Endothelin receptors: binding and phosphoinositide breakdown in human myometrium.

Endothelin (ET) binding sites and phosphoinositide hydrolysis induced by ET peptides were studied in the nonpregnant human myometrium. Saturation binding experiments revealed that the proportion of [125I]ET-1 binding sites was 4-fold higher than that of [125I]ET-3 binding sites, whereas Kd values were not significantly different. In competition binding studies, unlabeled peptides displaced [125I]ET-1 binding with the following order of affinity ET-1 > sarafotoxin 6b > ET-3 >> sarafotoxin 6c, whereas very similar Ki values were obtained with the four peptides for the displacement of [125I]ET-3 binding. Approximately 75% of [125I]ET-1 binding sites exhibited high affinity to BQ 123 ([cyclo(D-Trp,D-Asp,L-Pro,D-Val,L-Leu)]), an ETA selective antagonist. ET-1 elicited a time-dependent accumulation of [3H]inositol phosphates in myometrial explants prelabeled with myo-[3H]inositol. All the peptides examined, ET-1, ET-3, sarafotoxin 6b and sarafotoxin 6c were able to induce phosphoinositide hydrolysis in a dose-dependent manner, ET-1 being more potent than ET-3 with corresponding EC50 values of 32 +/- 12 and 441 +/- 37 nM, respectively. Sarafotoxin 6c induced a moderate stimulation of inositol phosphates accumulation.
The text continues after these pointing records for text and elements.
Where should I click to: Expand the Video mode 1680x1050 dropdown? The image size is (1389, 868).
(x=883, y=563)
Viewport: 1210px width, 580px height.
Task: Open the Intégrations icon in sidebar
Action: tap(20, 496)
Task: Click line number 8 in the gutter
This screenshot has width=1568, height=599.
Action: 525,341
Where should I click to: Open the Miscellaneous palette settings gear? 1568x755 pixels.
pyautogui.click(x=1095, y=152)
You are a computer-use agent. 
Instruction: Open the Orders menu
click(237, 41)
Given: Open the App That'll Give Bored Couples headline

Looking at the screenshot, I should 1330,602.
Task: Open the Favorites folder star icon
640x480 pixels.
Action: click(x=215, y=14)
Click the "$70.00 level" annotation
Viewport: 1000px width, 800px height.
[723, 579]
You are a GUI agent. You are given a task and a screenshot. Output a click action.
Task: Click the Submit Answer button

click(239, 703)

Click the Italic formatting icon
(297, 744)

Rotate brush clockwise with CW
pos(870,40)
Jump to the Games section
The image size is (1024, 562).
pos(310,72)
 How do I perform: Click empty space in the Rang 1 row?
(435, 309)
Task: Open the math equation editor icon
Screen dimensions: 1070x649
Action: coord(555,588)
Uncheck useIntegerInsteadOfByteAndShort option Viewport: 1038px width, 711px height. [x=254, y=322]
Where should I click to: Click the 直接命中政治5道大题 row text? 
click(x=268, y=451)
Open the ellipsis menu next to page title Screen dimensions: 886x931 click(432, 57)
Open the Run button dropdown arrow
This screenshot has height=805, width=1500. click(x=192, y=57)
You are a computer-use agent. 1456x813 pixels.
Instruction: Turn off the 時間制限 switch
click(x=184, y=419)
ET-1- and ET-3-induced accumulation of [3H]inositol phosphates was (40-45%) inhibited in part by 100 microM BQ 123, whereas sarafotoxin 6c response was not affected by the ETA-antagonist. All these results indicate the presence of ETA and ETB receptors coupled to phospholipase C in human myometrium. Although ET-1 and ET-3 bind to both subtypes, sarafotoxin 6c only interacts with the ETB subtype.